Passage:
THE NATURAL 35th Anniversary Screening and Q&A with Cinematographer Caleb Deschanel & Screenwriter Roger Towne.

October 21, 2019 by Lamb L.

At the climax of baseball season, Laemmle Theatres and the Anniversary Classics Series present a screening of the film regarded as one of the greatest of all baseball movies, Barry Levinson’s THE NATURAL.

Adapted from the acclaimed 1952 novel by Bernard Malamud, the film earned four Academy Award nominations in 1984: Best Supporting Actress Glenn Close, Best Cinematography Caleb Deschanel, Best Musical Score Randy Newman and Best Art Direction.

The beautiful, impeccably designed recreation of an earlier era in American sports history also scored at the box office. Robert Redford plays the title character, and the all-star cast also includes Robert Duvall, Kim Basinger, Wilford Brimley, Barbara Hershey, Richard Farnsworth, and Joe Don Baker.

Malamud’s story, adapted for the screen by Roger Towne and Phil Dusenberry, tells the story of a young baseball prodigy named Roy Hobbs (Redford) who travels from his bucolic Midwestern home to try out for the Chicago Cubs. On his journey he is assaulted by a mysterious woman, and disappears for some 15 years. When he reappears and tries out for a New York team, the owners and manager are skeptical that a middle-aged man can ever succeed in the majors. But Roy’s skills as a slugger silence the skeptics and encourage the owners to give him a shot. His rise to the top is complicated by his romance with a rather shady woman (Basinger) and by the reappearance of his childhood sweetheart (Close), who has a surprise revelation that disorients Roy.

Data block:
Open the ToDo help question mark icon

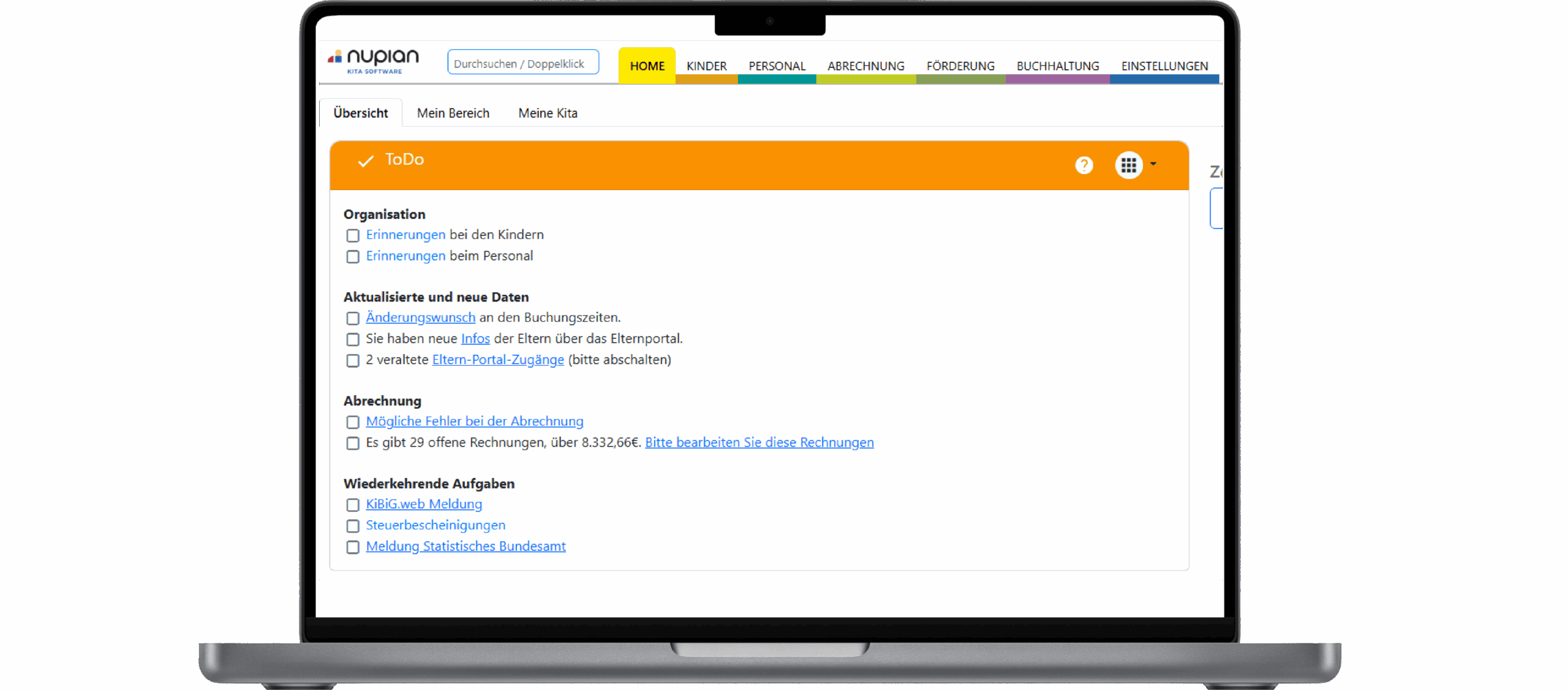tap(1084, 165)
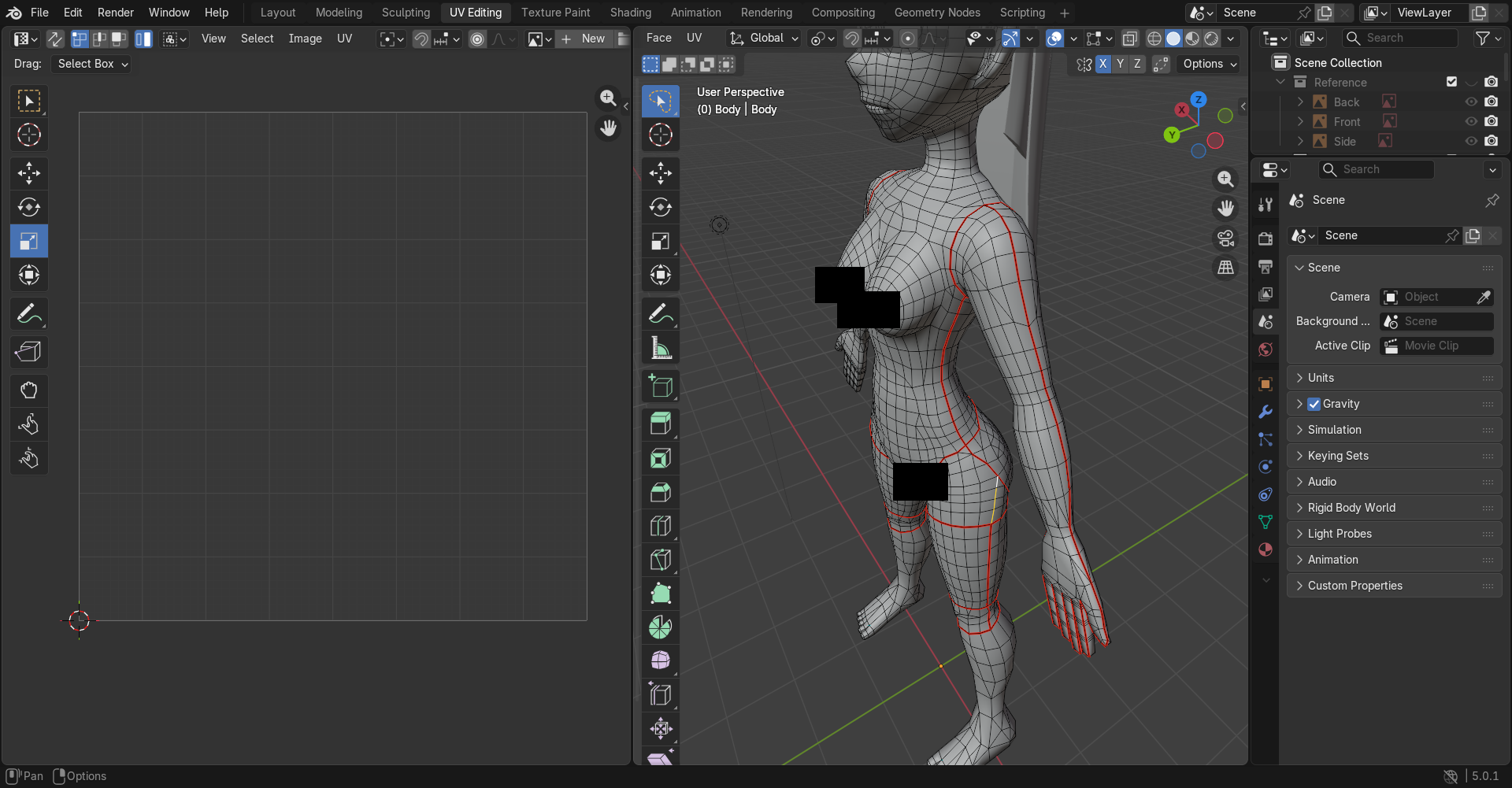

Given instruction A: According to the article on The Natural, which team does Roy Hobbs leave his Midwestern home to try out for?
Given instruction B: List every Academy Award category in which the article on The Natural says the film received a nomination.

Expected output A: The Chicago Cubs.

Expected output B: Best Supporting Actress, Best Cinematography, Best Musical Score, Best Art Direction